Top of PROVIDED ENTRIES
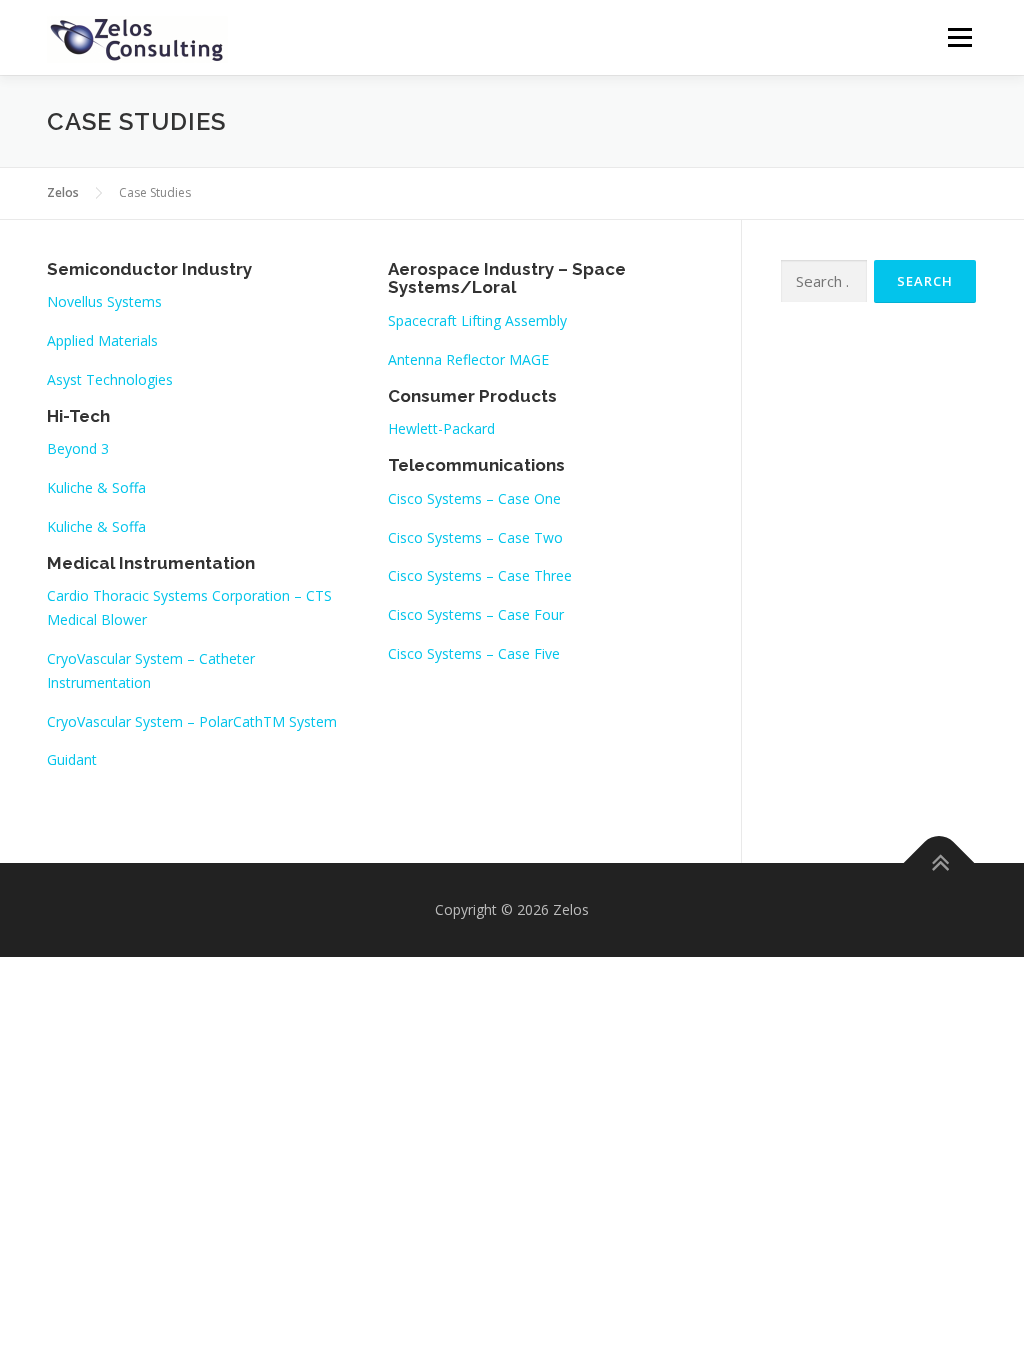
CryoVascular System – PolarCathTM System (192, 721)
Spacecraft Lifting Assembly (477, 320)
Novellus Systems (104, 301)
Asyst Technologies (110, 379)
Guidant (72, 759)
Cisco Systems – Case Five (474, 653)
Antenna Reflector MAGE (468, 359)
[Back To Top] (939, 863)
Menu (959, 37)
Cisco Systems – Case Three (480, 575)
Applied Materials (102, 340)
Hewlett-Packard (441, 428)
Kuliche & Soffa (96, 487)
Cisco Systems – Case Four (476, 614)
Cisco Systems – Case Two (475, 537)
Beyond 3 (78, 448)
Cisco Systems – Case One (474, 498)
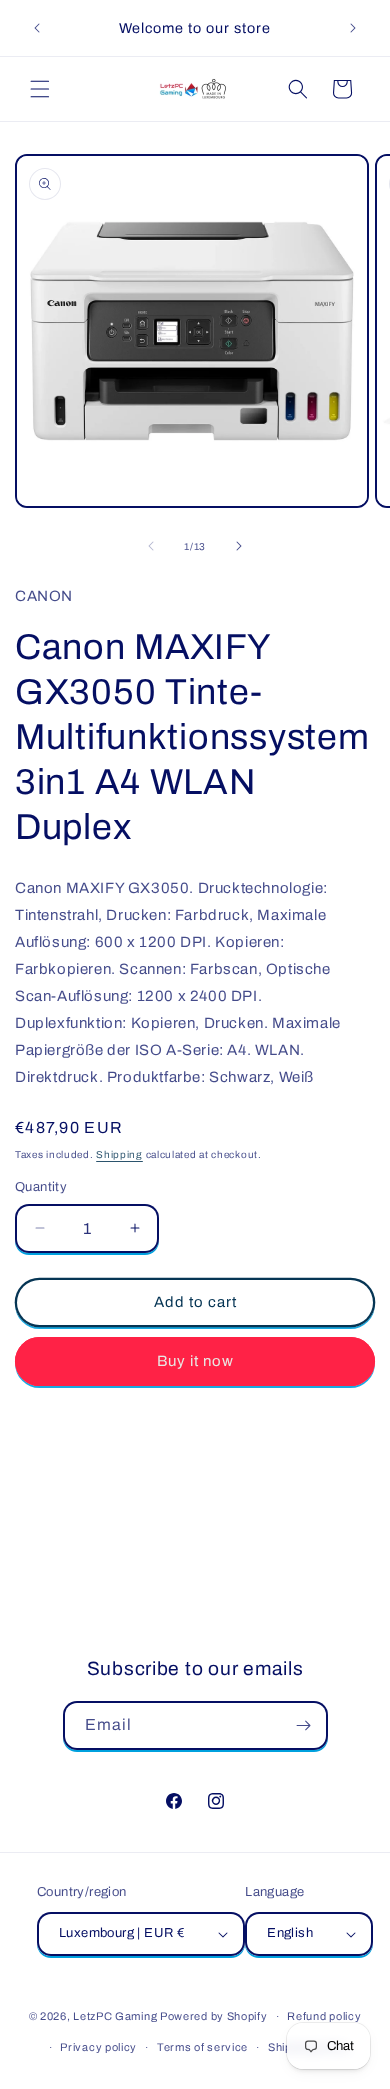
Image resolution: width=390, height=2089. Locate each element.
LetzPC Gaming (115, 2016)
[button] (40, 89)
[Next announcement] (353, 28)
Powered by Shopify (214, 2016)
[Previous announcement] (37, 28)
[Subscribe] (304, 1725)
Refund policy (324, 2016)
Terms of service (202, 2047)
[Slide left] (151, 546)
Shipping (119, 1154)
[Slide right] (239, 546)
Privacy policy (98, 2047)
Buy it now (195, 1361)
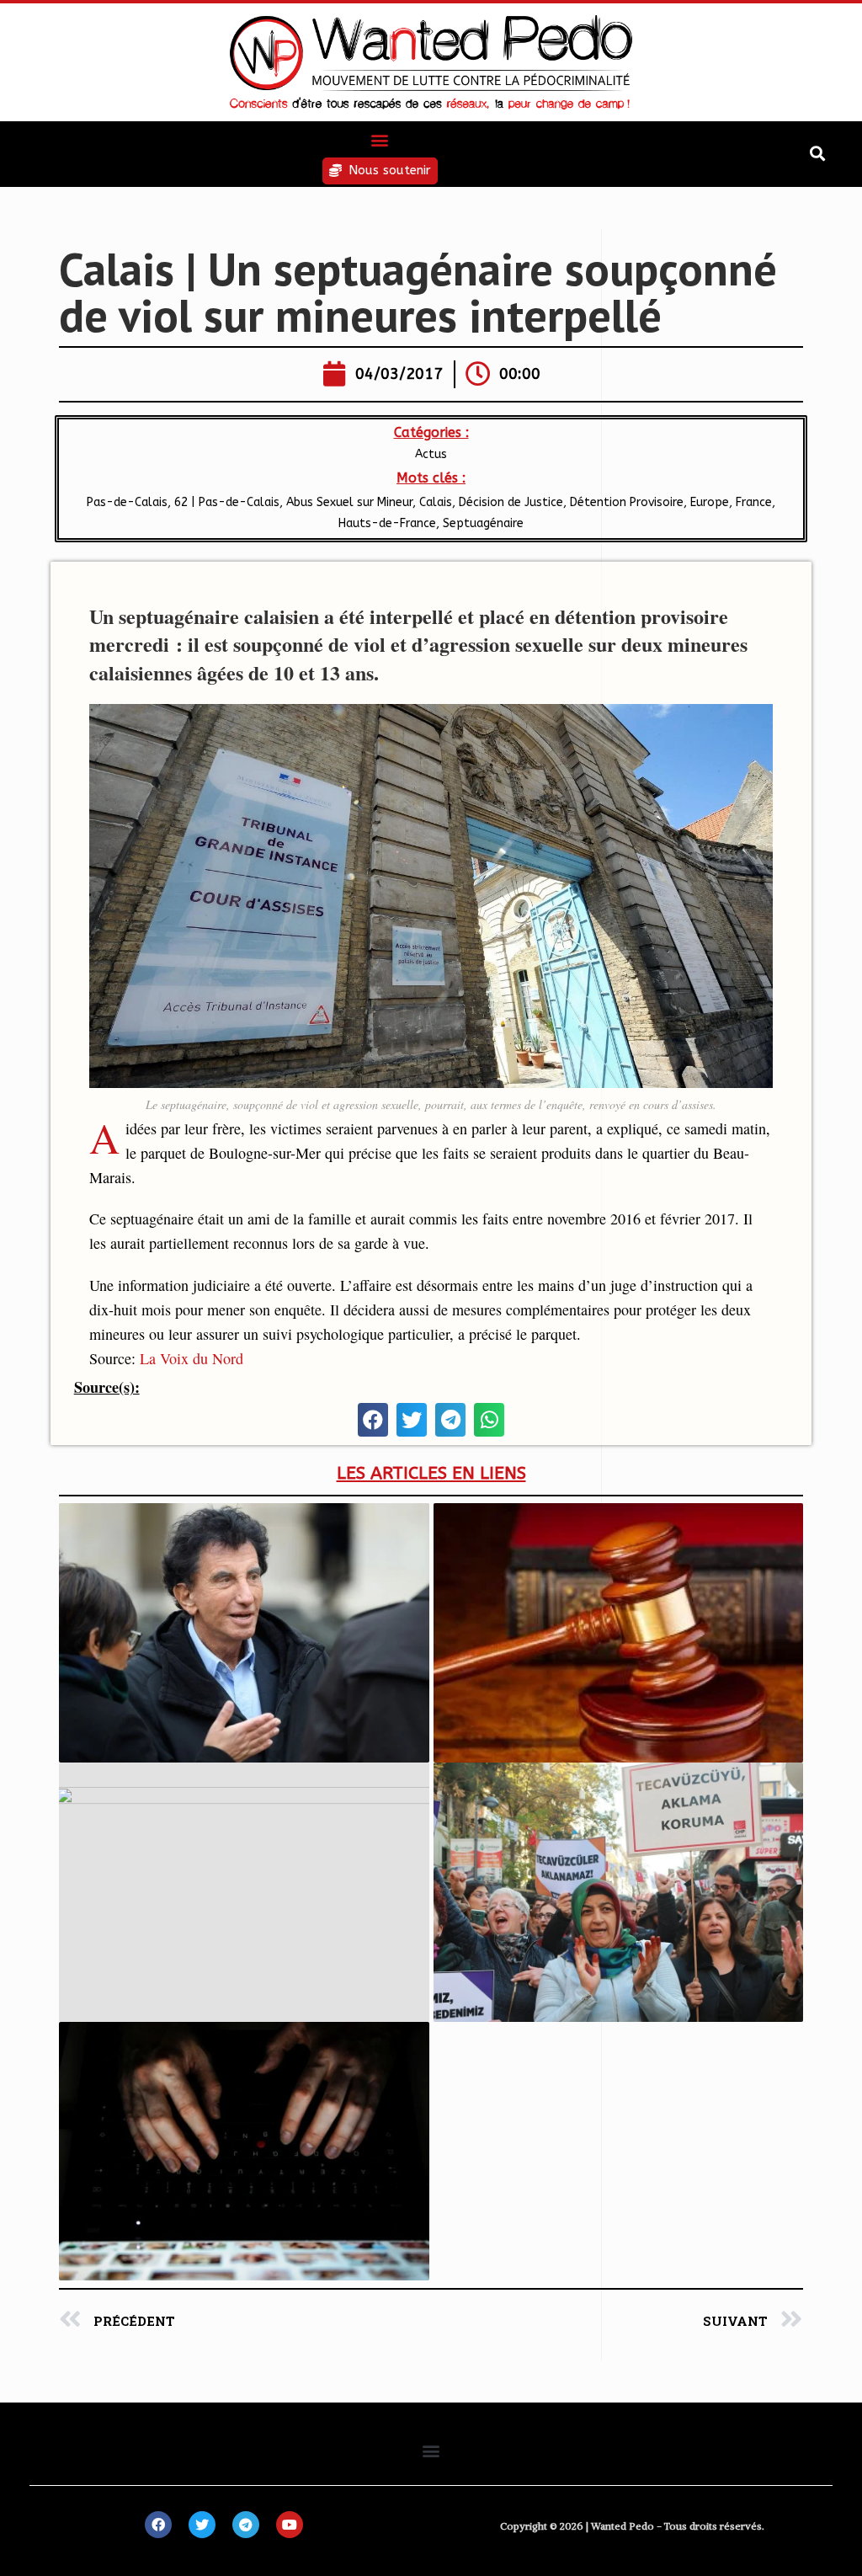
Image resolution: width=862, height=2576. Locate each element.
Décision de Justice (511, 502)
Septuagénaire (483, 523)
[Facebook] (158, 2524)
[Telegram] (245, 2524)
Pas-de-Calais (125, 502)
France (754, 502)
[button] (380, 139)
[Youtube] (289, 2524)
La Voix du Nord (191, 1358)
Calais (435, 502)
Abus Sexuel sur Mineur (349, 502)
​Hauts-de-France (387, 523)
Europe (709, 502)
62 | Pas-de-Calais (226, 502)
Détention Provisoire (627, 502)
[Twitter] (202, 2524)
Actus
Bottom of PROVIDED ENTRIES
# WORK REQUIRED
Once the pictures are set aside, reproduce the records in full and exactly.

# RESPONSE AREA
CryoVascular System – PolarCathTM System (192, 721)
Spacecraft Lifting Assembly (477, 320)
Novellus Systems (104, 301)
Asyst Technologies (110, 379)
Guidant (72, 759)
Cisco Systems – Case Five (474, 653)
Antenna Reflector MAGE (468, 359)
[Back To Top] (939, 863)
Menu (959, 37)
Cisco Systems – Case Three (480, 575)
Applied Materials (102, 340)
Hewlett-Packard (441, 428)
Kuliche & Soffa (96, 487)
Cisco Systems – Case Four (476, 614)
Cisco Systems – Case Two (475, 537)
Beyond 3 (78, 448)
Cisco Systems – Case One (474, 498)
Image resolution: width=390, height=2089. Locate each element.
LetzPC Gaming (115, 2016)
[button] (40, 89)
[Next announcement] (353, 28)
Powered by Shopify (214, 2016)
[Previous announcement] (37, 28)
[Subscribe] (304, 1725)
Refund policy (324, 2016)
Terms of service (202, 2047)
[Slide left] (151, 546)
Shipping (119, 1154)
[Slide right] (239, 546)
Privacy policy (98, 2047)
Buy it now (195, 1361)
Image resolution: width=862, height=2576. Locate each element.
Décision de Justice (511, 502)
Septuagénaire (483, 523)
[Facebook] (158, 2524)
[Telegram] (245, 2524)
Pas-de-Calais (125, 502)
France (754, 502)
[button] (380, 139)
[Youtube] (289, 2524)
La Voix du Nord (191, 1358)
Calais (435, 502)
Abus Sexuel sur Mineur (349, 502)
​Hauts-de-France (387, 523)
Europe (709, 502)
62 | Pas-de-Calais (226, 502)
Détention Provisoire (627, 502)
[Twitter] (202, 2524)
Actus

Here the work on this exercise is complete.